In 1779, during the war between the Khurda King and Januji Bhonsala at Badamba Gada, Narasingha Rajaguru was killed who was handling the army. In this precarious condition Jayi Rajaguru was appointed as the head of the administration and the chief of Army of Khurda and carried out his duties until his death.

Revolt against the intruders

Bargis 
Taking advantage of the weak administration during the battles, the attack of Maratha mercenaries called Bargis  intensified on the people of Khurda. This was intolerable to the patriot Rajaguru. He personally moved from village to village to encourage the moral strength of the Paiks (soldiers). He organized village youths and trained them in military practices and making arms and ammunition.

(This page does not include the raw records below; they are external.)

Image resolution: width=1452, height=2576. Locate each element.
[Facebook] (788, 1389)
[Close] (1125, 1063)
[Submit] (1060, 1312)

He developed a five-point programme (Panchasutri Yojana) to fight against the Burgis.

British
However, the main trouble started in 1757 when the British won the Battle of Plassey and occupied the provinces of Bengal, Bihar and Medinapur in Odisha. In 1765 they occupied a vast region of Andhra Pradesh from the Parsis and the Nizam of Hyderabad. They built a fort in Ganjam south to Khurda. For the purpose of transportation between Ganjam and Medinapur, they attacked Khurda in 1798 with the help of Shyamsundara Deva, the treacherous brother of the king of Khurda. Even with the sudden death of Khurda King Gajapati Dibyasingha Dev at that particular time, Rajaguru did not let them to succeed in their effort. Rajaguru Supported Mukunda Dev-II and made him the king of Khurda.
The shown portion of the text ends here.